Stability of swirling coaxial jets

In order to improve the mixing properties of injectors, we investigate the potential synergy between azimuthal and axial shear. To this end, we examine the linear modal stability of a simplified analytical model which consists of a temporally evolving swirling jet surrounded by an annular jet with a different axial velocity. We denote $\Lambda = V_2/V_1$ the ratio between the axial velocity of the non-swirling outer jet $V_2$ and the axial velocity of the central jet $V_1$; and $q=\Omega_c r_1/V_1$ the swirl number of the central jet where $\Omega_c$ is the rotation rate on the axis and $r_1$ the central jet radius. The present study extends the results of Gallaire \& Chomaz (2003) where a single swirling jet was considered.
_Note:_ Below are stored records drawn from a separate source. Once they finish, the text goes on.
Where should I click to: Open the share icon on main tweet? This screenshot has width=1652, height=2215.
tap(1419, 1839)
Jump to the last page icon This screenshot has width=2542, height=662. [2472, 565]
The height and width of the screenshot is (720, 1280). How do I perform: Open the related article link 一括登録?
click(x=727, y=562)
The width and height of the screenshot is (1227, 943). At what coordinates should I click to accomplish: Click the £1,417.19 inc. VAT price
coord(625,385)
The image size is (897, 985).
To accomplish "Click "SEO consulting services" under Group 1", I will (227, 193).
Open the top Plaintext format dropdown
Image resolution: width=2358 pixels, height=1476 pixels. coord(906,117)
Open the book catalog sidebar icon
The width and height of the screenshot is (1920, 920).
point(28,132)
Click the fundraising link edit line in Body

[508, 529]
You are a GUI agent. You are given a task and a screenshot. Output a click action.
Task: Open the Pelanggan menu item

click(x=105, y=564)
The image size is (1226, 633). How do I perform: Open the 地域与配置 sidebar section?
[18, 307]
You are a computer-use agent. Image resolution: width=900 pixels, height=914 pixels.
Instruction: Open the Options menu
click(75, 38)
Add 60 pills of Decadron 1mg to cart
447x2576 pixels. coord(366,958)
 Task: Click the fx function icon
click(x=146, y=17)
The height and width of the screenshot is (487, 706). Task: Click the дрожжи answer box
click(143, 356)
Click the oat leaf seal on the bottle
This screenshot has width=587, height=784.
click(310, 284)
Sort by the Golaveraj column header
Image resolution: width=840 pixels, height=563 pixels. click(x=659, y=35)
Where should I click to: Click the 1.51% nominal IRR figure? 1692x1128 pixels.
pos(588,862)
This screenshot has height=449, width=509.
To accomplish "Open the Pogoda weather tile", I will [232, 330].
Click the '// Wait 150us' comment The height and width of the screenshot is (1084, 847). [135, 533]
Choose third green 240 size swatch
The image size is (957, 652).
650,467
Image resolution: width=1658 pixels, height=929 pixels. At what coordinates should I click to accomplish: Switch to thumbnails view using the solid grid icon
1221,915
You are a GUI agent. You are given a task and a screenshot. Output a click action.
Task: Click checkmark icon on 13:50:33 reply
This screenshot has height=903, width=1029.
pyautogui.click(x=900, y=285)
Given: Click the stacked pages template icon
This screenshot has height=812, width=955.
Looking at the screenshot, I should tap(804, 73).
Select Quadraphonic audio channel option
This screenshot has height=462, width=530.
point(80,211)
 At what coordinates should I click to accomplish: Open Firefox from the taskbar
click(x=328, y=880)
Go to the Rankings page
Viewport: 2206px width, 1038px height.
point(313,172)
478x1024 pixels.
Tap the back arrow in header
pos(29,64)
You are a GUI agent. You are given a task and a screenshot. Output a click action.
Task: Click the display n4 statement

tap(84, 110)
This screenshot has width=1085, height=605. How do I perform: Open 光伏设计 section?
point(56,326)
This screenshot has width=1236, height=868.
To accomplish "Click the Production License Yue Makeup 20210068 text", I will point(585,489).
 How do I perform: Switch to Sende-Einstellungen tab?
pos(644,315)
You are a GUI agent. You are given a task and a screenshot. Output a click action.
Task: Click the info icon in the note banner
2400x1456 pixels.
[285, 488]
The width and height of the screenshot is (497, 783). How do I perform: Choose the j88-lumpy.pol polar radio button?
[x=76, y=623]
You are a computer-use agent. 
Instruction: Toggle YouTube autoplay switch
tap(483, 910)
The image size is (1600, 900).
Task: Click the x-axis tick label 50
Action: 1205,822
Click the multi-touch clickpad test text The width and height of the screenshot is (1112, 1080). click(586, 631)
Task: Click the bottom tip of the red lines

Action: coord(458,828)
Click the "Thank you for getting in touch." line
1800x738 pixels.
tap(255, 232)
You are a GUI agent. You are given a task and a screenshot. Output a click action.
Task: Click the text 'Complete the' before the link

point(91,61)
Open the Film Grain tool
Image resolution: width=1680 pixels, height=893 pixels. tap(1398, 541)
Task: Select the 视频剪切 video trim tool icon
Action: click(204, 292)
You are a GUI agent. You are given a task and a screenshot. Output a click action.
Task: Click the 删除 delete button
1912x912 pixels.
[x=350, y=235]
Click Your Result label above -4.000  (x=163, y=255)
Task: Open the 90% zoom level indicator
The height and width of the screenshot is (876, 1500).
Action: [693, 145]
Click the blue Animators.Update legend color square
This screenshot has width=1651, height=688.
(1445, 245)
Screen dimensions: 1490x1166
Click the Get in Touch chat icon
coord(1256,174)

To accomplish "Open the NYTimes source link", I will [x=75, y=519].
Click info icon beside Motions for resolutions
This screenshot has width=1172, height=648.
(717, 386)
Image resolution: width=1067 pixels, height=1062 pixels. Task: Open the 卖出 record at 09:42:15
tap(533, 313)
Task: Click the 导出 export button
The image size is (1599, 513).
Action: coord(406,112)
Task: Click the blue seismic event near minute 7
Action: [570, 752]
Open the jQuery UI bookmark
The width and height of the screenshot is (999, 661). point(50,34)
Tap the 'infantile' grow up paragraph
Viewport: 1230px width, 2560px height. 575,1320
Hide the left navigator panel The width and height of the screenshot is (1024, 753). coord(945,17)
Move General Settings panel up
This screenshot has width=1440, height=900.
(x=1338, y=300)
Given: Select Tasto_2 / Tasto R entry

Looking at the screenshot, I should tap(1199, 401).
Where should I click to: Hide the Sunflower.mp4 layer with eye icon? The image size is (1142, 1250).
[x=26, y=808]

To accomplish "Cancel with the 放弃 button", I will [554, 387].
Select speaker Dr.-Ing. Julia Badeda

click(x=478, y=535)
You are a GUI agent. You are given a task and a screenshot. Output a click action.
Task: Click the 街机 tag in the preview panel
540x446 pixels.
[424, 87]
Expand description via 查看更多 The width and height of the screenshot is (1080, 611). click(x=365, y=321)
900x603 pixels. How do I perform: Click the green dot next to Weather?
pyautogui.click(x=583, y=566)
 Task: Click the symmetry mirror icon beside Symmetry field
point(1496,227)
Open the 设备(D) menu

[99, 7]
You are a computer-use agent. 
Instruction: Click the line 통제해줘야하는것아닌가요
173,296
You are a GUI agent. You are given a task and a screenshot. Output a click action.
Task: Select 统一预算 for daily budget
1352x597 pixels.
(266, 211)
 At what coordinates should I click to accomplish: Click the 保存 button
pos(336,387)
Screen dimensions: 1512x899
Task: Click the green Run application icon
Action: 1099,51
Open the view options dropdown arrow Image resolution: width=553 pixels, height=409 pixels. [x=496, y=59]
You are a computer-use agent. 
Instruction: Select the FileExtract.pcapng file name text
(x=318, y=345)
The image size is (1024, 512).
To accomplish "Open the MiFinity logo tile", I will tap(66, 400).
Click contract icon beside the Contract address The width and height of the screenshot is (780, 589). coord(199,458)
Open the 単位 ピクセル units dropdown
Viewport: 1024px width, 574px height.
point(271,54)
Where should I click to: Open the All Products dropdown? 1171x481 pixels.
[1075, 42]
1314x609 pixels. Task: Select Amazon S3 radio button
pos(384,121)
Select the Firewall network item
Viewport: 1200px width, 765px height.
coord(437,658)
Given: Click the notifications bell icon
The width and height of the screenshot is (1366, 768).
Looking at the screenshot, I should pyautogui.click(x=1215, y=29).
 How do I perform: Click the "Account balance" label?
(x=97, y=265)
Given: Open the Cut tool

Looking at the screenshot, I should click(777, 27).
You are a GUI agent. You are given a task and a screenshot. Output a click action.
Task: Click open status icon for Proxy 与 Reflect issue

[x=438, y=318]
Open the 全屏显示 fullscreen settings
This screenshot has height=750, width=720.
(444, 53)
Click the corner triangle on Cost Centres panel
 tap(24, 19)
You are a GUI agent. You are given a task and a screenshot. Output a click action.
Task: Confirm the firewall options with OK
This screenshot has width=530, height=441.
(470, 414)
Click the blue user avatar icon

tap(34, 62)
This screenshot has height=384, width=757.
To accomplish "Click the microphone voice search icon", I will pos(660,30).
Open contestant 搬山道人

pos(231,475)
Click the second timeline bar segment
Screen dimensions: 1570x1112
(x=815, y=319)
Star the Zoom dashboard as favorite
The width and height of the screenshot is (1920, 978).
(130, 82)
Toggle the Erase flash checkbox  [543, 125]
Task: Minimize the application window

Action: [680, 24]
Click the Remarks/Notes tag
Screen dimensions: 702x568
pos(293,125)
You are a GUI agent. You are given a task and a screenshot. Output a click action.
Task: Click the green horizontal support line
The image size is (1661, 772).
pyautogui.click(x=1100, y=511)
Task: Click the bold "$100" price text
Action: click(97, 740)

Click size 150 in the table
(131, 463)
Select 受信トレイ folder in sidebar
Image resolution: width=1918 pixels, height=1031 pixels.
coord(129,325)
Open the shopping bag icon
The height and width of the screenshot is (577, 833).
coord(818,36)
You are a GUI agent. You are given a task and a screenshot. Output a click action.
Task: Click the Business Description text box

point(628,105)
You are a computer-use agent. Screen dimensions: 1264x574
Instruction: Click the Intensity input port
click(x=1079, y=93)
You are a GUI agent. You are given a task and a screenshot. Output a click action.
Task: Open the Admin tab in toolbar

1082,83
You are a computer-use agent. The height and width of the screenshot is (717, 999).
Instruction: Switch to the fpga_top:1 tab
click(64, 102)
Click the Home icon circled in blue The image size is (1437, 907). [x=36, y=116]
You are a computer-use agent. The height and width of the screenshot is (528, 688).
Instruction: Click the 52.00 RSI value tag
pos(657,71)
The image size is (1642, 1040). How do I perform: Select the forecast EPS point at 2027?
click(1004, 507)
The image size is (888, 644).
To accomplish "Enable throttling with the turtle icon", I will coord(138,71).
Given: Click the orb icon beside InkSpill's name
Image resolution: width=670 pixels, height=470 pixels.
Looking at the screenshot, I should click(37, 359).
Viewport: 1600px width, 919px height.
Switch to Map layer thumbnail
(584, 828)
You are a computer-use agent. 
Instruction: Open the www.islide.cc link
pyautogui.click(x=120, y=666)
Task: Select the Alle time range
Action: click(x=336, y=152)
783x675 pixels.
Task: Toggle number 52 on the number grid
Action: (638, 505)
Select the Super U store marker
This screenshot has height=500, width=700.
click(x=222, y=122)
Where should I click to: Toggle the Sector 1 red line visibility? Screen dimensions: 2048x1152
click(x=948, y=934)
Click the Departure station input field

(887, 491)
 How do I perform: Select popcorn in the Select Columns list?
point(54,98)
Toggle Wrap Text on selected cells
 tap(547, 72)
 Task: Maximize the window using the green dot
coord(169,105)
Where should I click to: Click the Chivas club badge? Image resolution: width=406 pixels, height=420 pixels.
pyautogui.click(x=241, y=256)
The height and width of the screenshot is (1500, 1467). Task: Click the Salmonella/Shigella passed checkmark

For all values of the swirl number up to $q=2$, adding the outer non-swirling jet substantially increases the growth rate of the most amplified mode, which can be more than doubled when $\Lambda > 1$. This is the result of the collaborative axial and azimuthal shear instabilities localised in between the two jets. The mode selection of larger azimuthal wavenumbers with increasing $q$, identified by Gallaire \& Chomaz, is no longer observed when the outer jet is at least as fast as the central jet $\Lambda > 1$, the axisymmetric mode being the most amplified.